IBM、ブラジルでクラウド拡張計画

サンパウロのデータセンターは「マルチゾーン」環境へ

IBMは、ブラジルで複数のデータセンターにクラウドコンピューティングの負荷を分散する「 マルチゾーン 」リージョン( MZR )の構築を計画しています。

ブラジルのサンパウロには現在データセンターが1つしか存在していないが、IBMは既存データセンターの利用顧客に対し、来年には同一リージョン内に属する他の複数データセンターで自動複製が行われるマルチゾーンリージョンとして拡張する事を約束しました。

IBMはプレスリリースで、南米の企業は依然としてミッションクリティカルなシステムの80%をクラウド以外の環境で実行している、と述べました。

同社はMZRを展開する上でブラジル国内に追加のデータセンターを建設する計画があるかどうかについては言及しませんでした。IBMは既に世界で6つのMZRを設けています。それは、米国(ダラス、ワシントン)、ヨーロッパ(ロンドン、フランクフルト)、日本、オーストラリアであり、それぞれ各3つのIBMデータセンターにより稼働しています。

南米のMZRはハイブリッド構成となり、顧客やサービスプロバイダーが持つ自社内のコンピューティングリソースとの混在環境となります。

ブラジル サンパウロ – Thinkstock

「クラウド市場はハイブリッド構成として再定義されている。」とIBMラテンアメリカのゼネラルマネージャーのAna Paula Assis氏はプレスリリースでこう述べています。

マルチゾーン(=複数のデータセンターを単一の仮想化サービスとして抽象化するコンピューティンググリッド)を設けるIBMの構想は、災害復旧時のフェイルオーバーバックアップシステムを提供し、データセンター全体で顧客のコンピューティング負荷を分散します。IBMの声明によると、サンパウロMZRは3つの独立した アベイラビリティゾーン により構成され、それぞれは個別に冷却・ネットワーク・電力設備を設けていると言います。

そして、IBM Watsonが提供する AI システム、 ブロックチェーンIoT 、データ分析、および従来のクラウドサービスをサポートされます。
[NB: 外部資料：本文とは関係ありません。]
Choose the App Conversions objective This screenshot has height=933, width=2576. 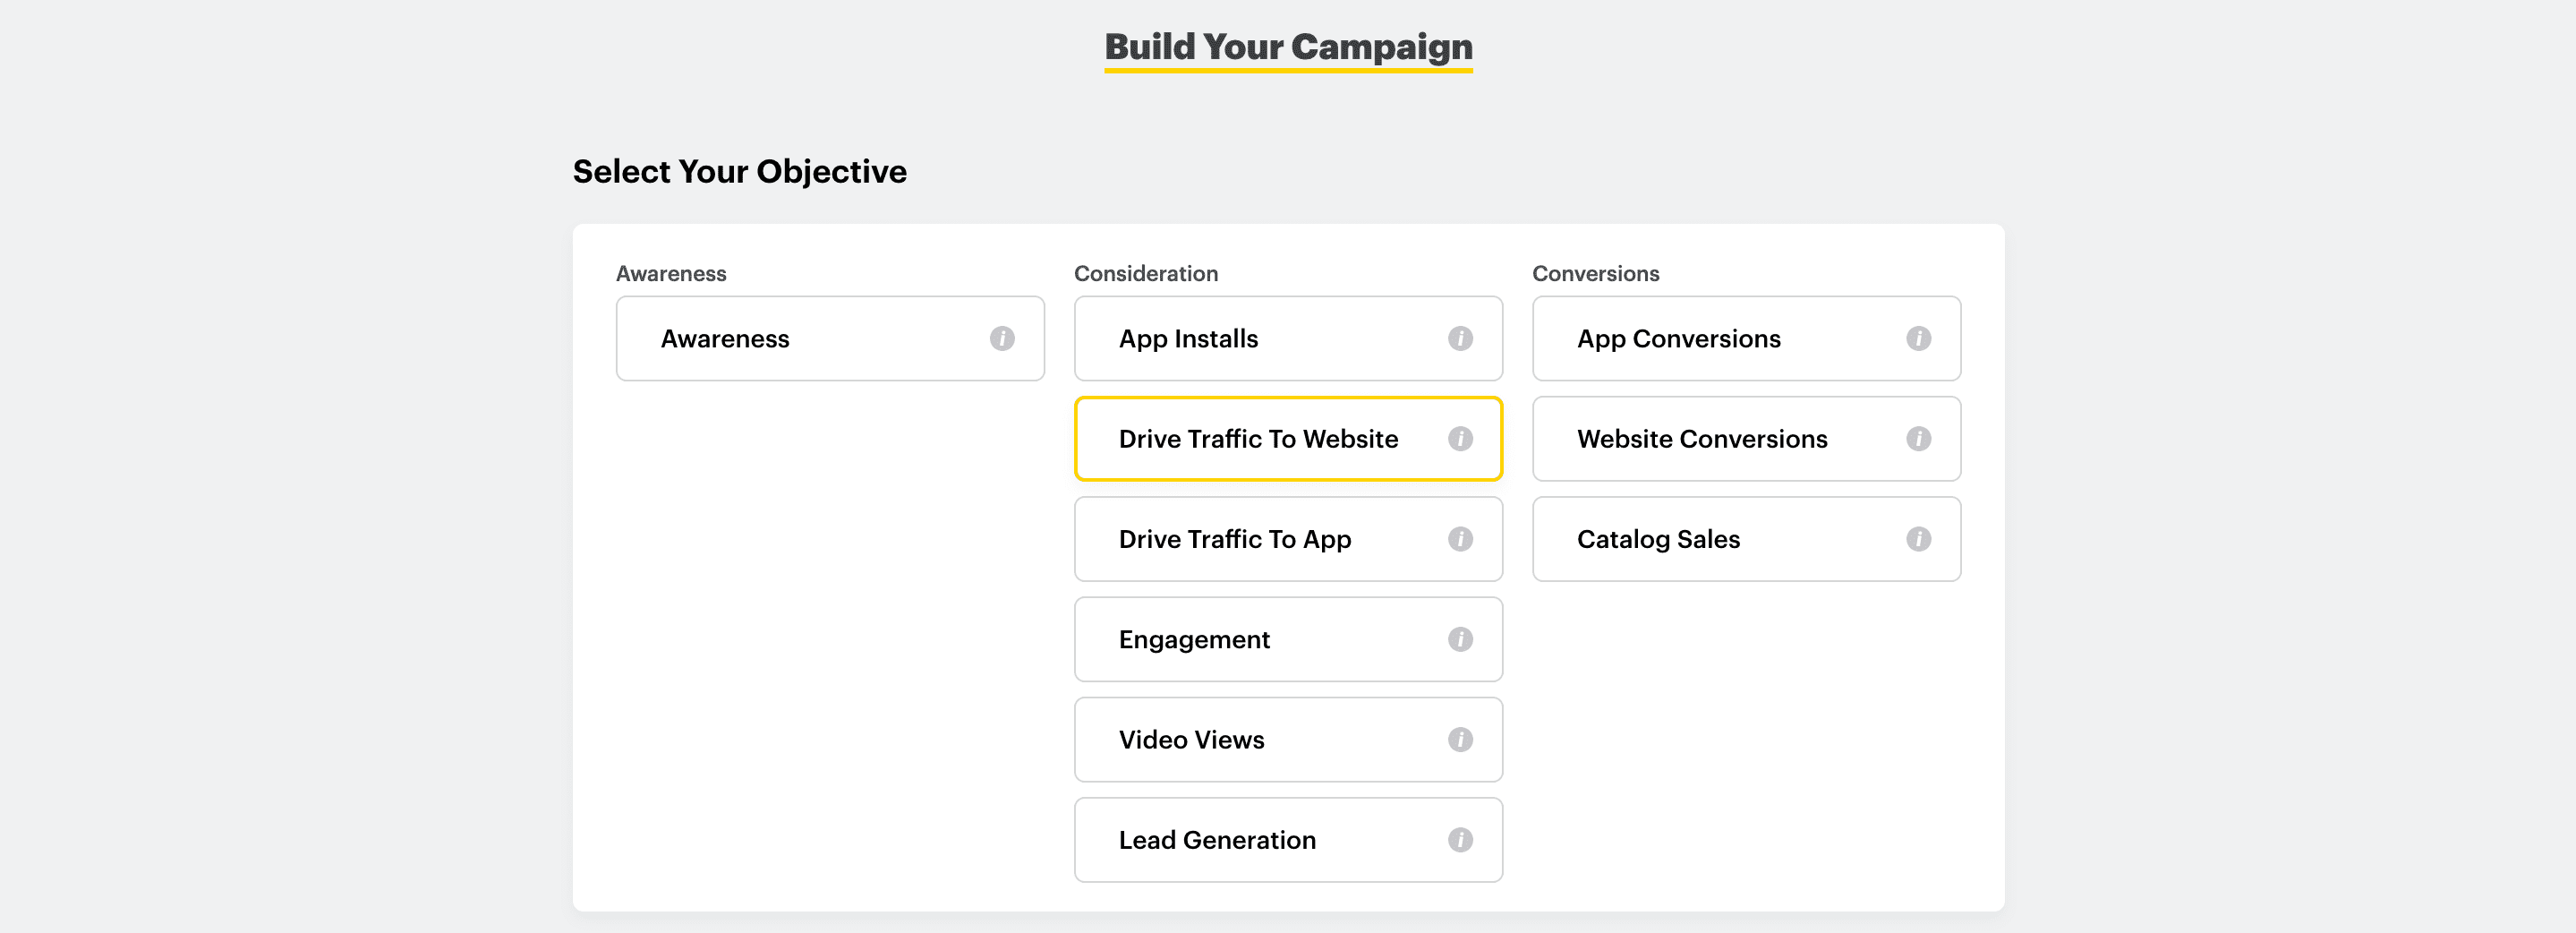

また、オープンソースのKubernetesプラットフォームもサポートされます。

IBMによると、国際的な大手食品会社であるBRF社と、IBM Watsonの自然言語処理を活用して訴訟請求を行っているブラジルの法律系ソフトウェアサプライヤのElaw社の2社からの要求が、南米でこのようなコンピューティング環境を推進する理由の一つであったと述べています。